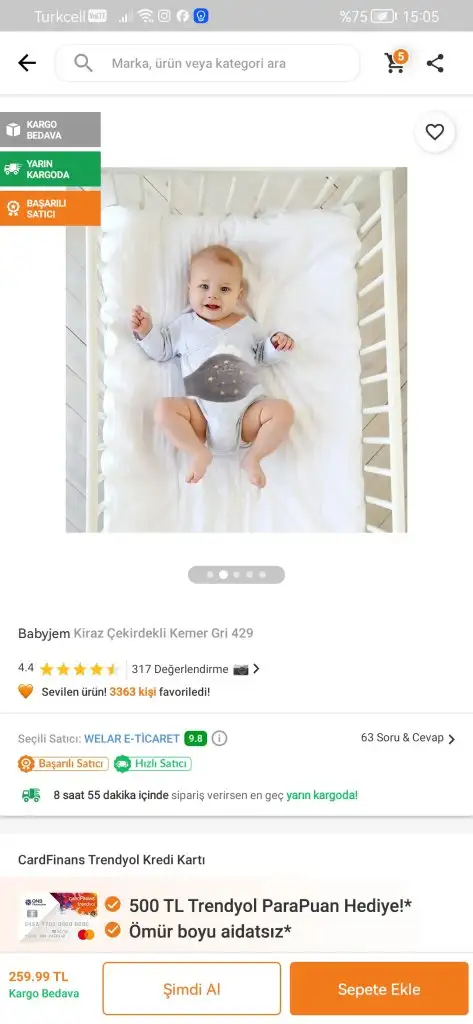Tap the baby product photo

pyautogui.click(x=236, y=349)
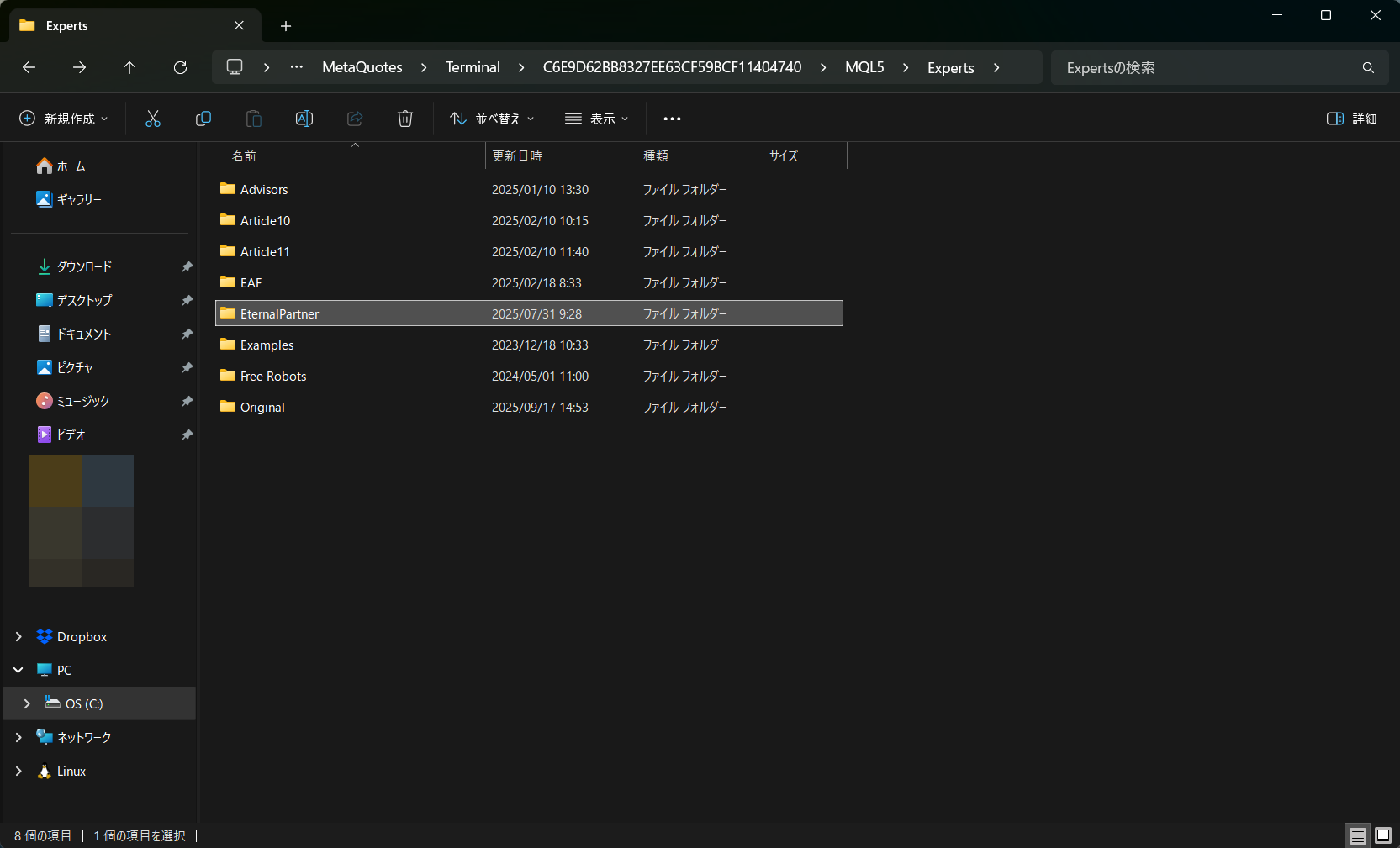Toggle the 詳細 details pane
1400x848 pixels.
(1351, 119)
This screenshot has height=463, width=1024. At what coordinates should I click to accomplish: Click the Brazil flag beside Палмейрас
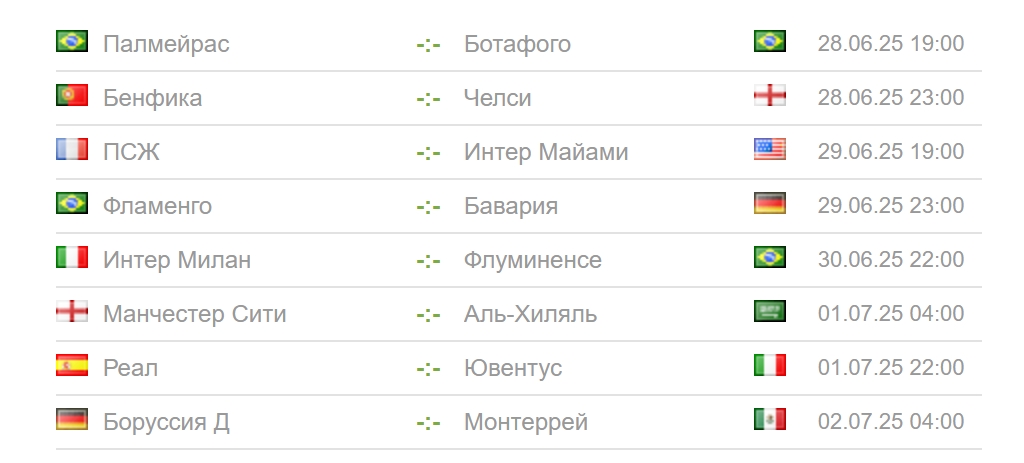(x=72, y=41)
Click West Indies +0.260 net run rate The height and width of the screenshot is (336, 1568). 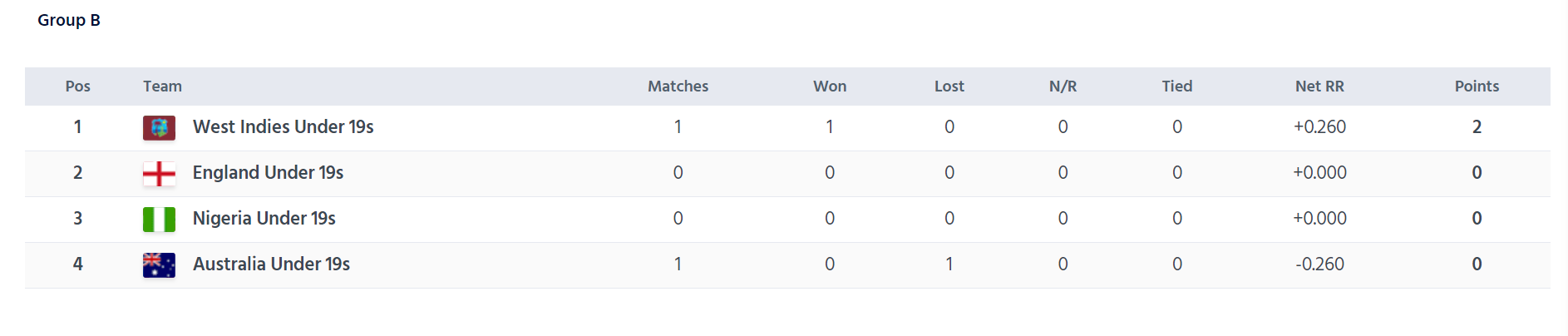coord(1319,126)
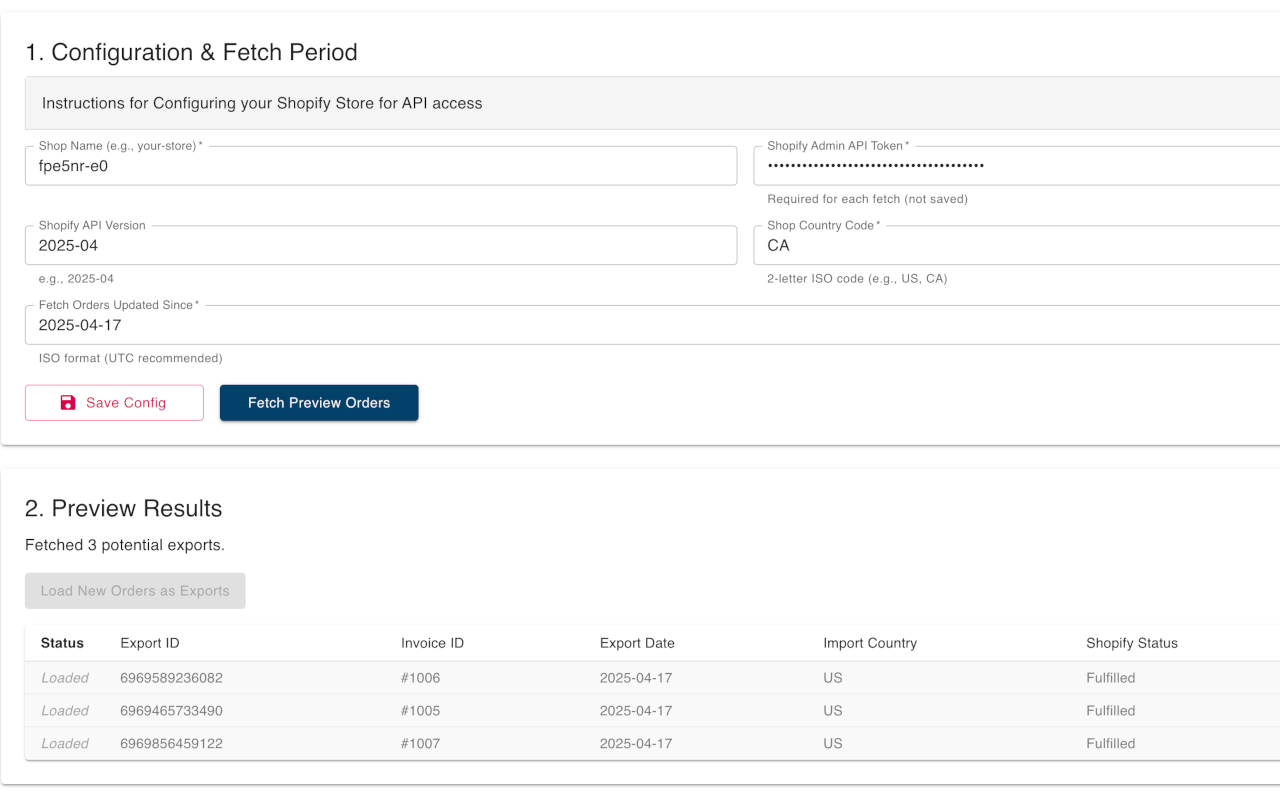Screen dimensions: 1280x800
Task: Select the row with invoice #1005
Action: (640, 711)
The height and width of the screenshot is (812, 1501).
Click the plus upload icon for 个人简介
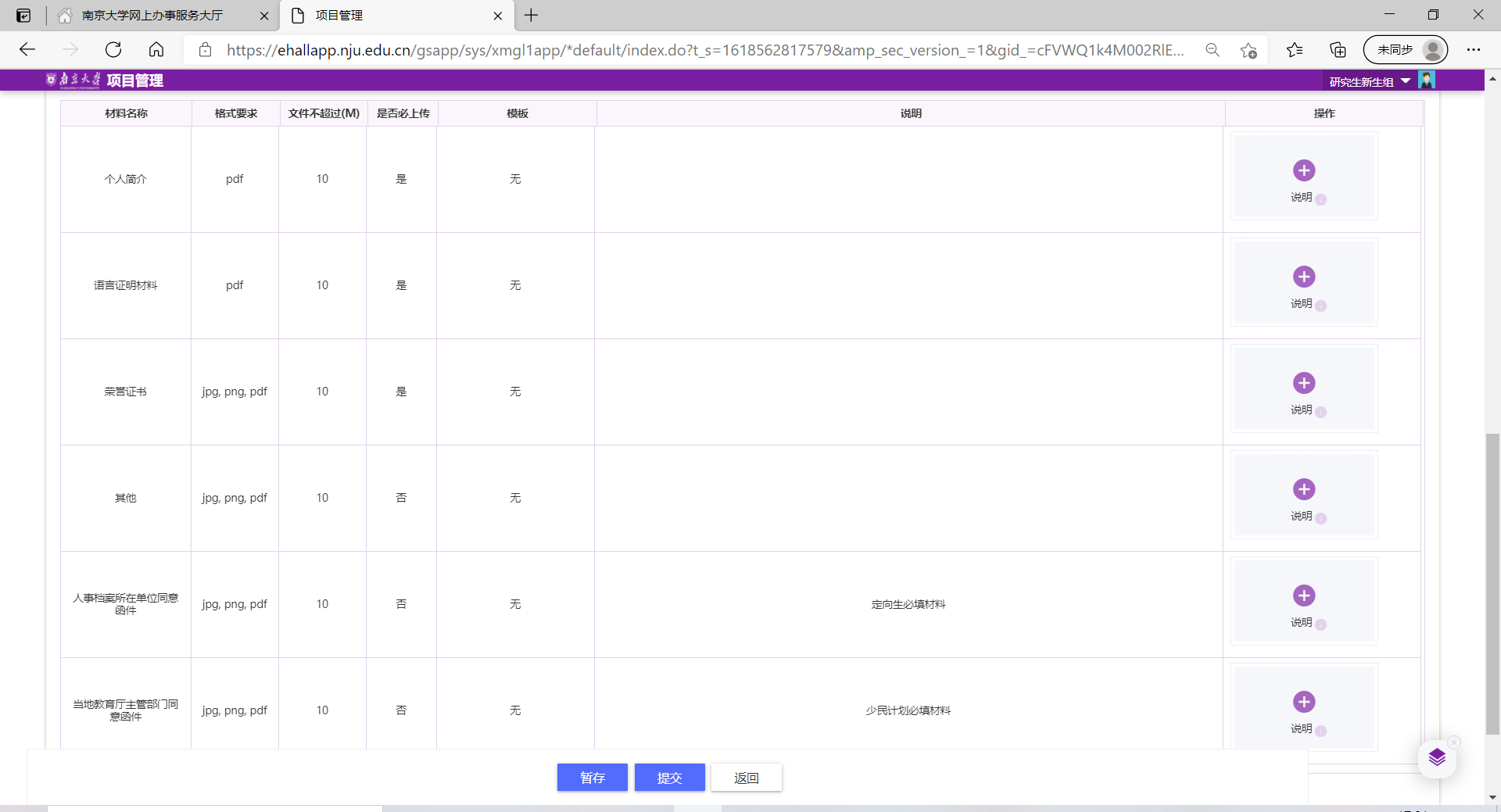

________

__WHAT THE EXERCISE ASKS__. Restrict the output to the lines from the one with "The height and width of the screenshot is (812, 1501)." through the last line of the material above. Print them exactly, leaving out every picture.

__YOUR RESPONSE__.
The height and width of the screenshot is (812, 1501).
Click the plus upload icon for 个人简介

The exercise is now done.